### What is required:
Set down the entries below once more, precisely as they stand.

- - -

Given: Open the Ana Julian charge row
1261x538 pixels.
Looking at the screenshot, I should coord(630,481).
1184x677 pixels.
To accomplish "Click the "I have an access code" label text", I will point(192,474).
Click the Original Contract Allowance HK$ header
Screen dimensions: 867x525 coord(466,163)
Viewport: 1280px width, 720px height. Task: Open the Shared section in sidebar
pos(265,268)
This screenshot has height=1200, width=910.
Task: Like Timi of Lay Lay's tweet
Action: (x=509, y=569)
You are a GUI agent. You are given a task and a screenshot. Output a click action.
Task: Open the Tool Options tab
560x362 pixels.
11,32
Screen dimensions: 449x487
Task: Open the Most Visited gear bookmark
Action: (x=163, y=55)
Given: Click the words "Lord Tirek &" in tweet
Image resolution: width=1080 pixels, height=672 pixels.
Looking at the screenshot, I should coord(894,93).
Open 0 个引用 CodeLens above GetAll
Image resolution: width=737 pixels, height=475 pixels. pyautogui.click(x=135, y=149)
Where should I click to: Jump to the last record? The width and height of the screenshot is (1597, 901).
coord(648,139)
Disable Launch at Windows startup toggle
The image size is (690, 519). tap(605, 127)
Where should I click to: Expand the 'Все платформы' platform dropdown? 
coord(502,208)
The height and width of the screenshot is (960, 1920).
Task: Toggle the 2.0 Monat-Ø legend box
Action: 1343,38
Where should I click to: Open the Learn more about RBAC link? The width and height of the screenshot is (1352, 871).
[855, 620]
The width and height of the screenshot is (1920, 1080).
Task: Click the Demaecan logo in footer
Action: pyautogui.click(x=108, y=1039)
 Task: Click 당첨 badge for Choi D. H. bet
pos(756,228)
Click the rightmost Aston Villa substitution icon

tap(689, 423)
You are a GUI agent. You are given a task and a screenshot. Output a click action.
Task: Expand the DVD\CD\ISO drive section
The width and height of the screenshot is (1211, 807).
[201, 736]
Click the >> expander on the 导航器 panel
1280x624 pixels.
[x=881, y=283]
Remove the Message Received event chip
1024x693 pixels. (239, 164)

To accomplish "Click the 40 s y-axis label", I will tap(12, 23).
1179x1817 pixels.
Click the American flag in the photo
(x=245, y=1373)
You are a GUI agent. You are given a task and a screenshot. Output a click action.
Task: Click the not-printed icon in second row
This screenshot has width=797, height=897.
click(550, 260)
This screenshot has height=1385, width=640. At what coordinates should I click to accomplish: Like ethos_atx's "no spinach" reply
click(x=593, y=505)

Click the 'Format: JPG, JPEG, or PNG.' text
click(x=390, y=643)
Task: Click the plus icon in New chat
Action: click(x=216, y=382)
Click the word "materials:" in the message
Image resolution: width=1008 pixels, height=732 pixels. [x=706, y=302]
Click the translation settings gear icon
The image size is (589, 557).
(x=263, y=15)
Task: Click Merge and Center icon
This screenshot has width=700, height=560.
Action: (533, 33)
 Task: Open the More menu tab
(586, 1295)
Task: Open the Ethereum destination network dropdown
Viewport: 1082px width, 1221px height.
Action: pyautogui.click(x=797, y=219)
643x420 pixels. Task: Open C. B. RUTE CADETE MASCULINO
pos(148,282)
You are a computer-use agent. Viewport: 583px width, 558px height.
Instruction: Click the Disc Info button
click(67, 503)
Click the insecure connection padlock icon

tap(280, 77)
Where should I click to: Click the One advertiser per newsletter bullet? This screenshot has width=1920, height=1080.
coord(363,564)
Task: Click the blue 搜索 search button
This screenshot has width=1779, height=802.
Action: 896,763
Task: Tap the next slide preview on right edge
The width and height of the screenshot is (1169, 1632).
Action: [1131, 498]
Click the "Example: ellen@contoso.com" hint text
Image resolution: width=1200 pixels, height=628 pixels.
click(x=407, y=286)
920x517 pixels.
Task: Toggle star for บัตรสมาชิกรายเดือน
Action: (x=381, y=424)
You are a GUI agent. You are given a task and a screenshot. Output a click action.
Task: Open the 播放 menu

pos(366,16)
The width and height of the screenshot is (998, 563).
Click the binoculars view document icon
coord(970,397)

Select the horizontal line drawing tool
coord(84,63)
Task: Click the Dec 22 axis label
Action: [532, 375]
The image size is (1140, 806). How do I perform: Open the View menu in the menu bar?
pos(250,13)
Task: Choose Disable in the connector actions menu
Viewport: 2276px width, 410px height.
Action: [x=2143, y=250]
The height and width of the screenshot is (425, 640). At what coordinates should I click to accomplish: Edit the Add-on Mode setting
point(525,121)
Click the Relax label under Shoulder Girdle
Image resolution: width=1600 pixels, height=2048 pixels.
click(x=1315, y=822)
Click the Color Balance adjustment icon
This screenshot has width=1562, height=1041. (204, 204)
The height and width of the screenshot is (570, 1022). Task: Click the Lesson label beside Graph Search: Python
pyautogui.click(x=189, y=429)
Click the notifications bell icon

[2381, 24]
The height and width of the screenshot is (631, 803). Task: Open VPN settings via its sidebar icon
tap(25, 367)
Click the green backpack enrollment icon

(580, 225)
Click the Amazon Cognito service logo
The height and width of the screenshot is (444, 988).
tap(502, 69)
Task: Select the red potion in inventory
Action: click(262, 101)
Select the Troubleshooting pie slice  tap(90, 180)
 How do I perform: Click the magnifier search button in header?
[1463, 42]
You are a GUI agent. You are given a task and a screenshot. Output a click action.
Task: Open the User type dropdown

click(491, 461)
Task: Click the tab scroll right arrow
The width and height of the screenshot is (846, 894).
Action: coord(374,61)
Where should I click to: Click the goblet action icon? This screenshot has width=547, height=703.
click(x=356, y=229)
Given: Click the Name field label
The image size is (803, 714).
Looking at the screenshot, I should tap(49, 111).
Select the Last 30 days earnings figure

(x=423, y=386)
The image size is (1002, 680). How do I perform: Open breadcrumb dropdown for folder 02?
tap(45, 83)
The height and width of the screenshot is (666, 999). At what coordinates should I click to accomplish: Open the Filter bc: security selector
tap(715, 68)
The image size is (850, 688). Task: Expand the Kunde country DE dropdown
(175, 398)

- - -

### Output for this exercise:
Given: Open the Ana Julian charge row
1261x538 pixels.
Looking at the screenshot, I should coord(630,481).
1184x677 pixels.
To accomplish "Click the "I have an access code" label text", I will point(192,474).
Click the Original Contract Allowance HK$ header
Screen dimensions: 867x525 coord(466,163)
Viewport: 1280px width, 720px height. Task: Open the Shared section in sidebar
pos(265,268)
This screenshot has height=1200, width=910.
Task: Like Timi of Lay Lay's tweet
Action: (x=509, y=569)
You are a GUI agent. You are given a task and a screenshot. Output a click action.
Task: Open the Tool Options tab
560x362 pixels.
11,32
Screen dimensions: 449x487
Task: Open the Most Visited gear bookmark
Action: (x=163, y=55)
Given: Click the words "Lord Tirek &" in tweet
Image resolution: width=1080 pixels, height=672 pixels.
Looking at the screenshot, I should coord(894,93).
Open 0 个引用 CodeLens above GetAll
Image resolution: width=737 pixels, height=475 pixels. pyautogui.click(x=135, y=149)
Where should I click to: Jump to the last record? The width and height of the screenshot is (1597, 901).
coord(648,139)
Disable Launch at Windows startup toggle
The image size is (690, 519). tap(605, 127)
Where should I click to: Expand the 'Все платформы' platform dropdown? 
coord(502,208)
The height and width of the screenshot is (960, 1920).
Task: Toggle the 2.0 Monat-Ø legend box
Action: 1343,38
Where should I click to: Open the Learn more about RBAC link? The width and height of the screenshot is (1352, 871).
[855, 620]
The width and height of the screenshot is (1920, 1080).
Task: Click the Demaecan logo in footer
Action: pyautogui.click(x=108, y=1039)
 Task: Click 당첨 badge for Choi D. H. bet
pos(756,228)
Click the rightmost Aston Villa substitution icon

tap(689, 423)
You are a GUI agent. You are given a task and a screenshot. Output a click action.
Task: Expand the DVD\CD\ISO drive section
The width and height of the screenshot is (1211, 807).
[201, 736]
Click the >> expander on the 导航器 panel
1280x624 pixels.
[x=881, y=283]
Remove the Message Received event chip
1024x693 pixels. (239, 164)

To accomplish "Click the 40 s y-axis label", I will tap(12, 23).
1179x1817 pixels.
Click the American flag in the photo
(x=245, y=1373)
You are a GUI agent. You are given a task and a screenshot. Output a click action.
Task: Click the not-printed icon in second row
This screenshot has width=797, height=897.
click(550, 260)
This screenshot has height=1385, width=640. At what coordinates should I click to accomplish: Like ethos_atx's "no spinach" reply
click(x=593, y=505)

Click the 'Format: JPG, JPEG, or PNG.' text
click(x=390, y=643)
Task: Click the plus icon in New chat
Action: click(x=216, y=382)
Click the word "materials:" in the message
Image resolution: width=1008 pixels, height=732 pixels. [x=706, y=302]
Click the translation settings gear icon
The image size is (589, 557).
(x=263, y=15)
Task: Click Merge and Center icon
This screenshot has width=700, height=560.
Action: (533, 33)
 Task: Open the More menu tab
(586, 1295)
Task: Open the Ethereum destination network dropdown
Viewport: 1082px width, 1221px height.
Action: pyautogui.click(x=797, y=219)
643x420 pixels. Task: Open C. B. RUTE CADETE MASCULINO
pos(148,282)
You are a computer-use agent. Viewport: 583px width, 558px height.
Instruction: Click the Disc Info button
click(67, 503)
Click the insecure connection padlock icon

tap(280, 77)
Where should I click to: Click the One advertiser per newsletter bullet? This screenshot has width=1920, height=1080.
coord(363,564)
Task: Click the blue 搜索 search button
This screenshot has width=1779, height=802.
Action: 896,763
Task: Tap the next slide preview on right edge
The width and height of the screenshot is (1169, 1632).
Action: [1131, 498]
Click the "Example: ellen@contoso.com" hint text
Image resolution: width=1200 pixels, height=628 pixels.
click(x=407, y=286)
920x517 pixels.
Task: Toggle star for บัตรสมาชิกรายเดือน
Action: (x=381, y=424)
You are a GUI agent. You are given a task and a screenshot. Output a click action.
Task: Open the 播放 menu

pos(366,16)
The width and height of the screenshot is (998, 563).
Click the binoculars view document icon
coord(970,397)

Select the horizontal line drawing tool
coord(84,63)
Task: Click the Dec 22 axis label
Action: [532, 375]
The image size is (1140, 806). How do I perform: Open the View menu in the menu bar?
pos(250,13)
Task: Choose Disable in the connector actions menu
Viewport: 2276px width, 410px height.
Action: [x=2143, y=250]
The height and width of the screenshot is (425, 640). At what coordinates should I click to accomplish: Edit the Add-on Mode setting
point(525,121)
Click the Relax label under Shoulder Girdle
Image resolution: width=1600 pixels, height=2048 pixels.
click(x=1315, y=822)
Click the Color Balance adjustment icon
This screenshot has width=1562, height=1041. (204, 204)
The height and width of the screenshot is (570, 1022). Task: Click the Lesson label beside Graph Search: Python
pyautogui.click(x=189, y=429)
Click the notifications bell icon

[2381, 24]
The height and width of the screenshot is (631, 803). Task: Open VPN settings via its sidebar icon
tap(25, 367)
Click the green backpack enrollment icon

(580, 225)
Click the Amazon Cognito service logo
The height and width of the screenshot is (444, 988).
tap(502, 69)
Task: Select the red potion in inventory
Action: click(262, 101)
Select the Troubleshooting pie slice  tap(90, 180)
 How do I perform: Click the magnifier search button in header?
[1463, 42]
You are a GUI agent. You are given a task and a screenshot. Output a click action.
Task: Open the User type dropdown

click(491, 461)
Task: Click the tab scroll right arrow
The width and height of the screenshot is (846, 894).
Action: coord(374,61)
Where should I click to: Click the goblet action icon? This screenshot has width=547, height=703.
click(x=356, y=229)
Given: Click the Name field label
The image size is (803, 714).
Looking at the screenshot, I should tap(49, 111).
Select the Last 30 days earnings figure

(x=423, y=386)
The image size is (1002, 680). How do I perform: Open breadcrumb dropdown for folder 02?
tap(45, 83)
The height and width of the screenshot is (666, 999). At what coordinates should I click to accomplish: Open the Filter bc: security selector
tap(715, 68)
The image size is (850, 688). Task: Expand the Kunde country DE dropdown
(175, 398)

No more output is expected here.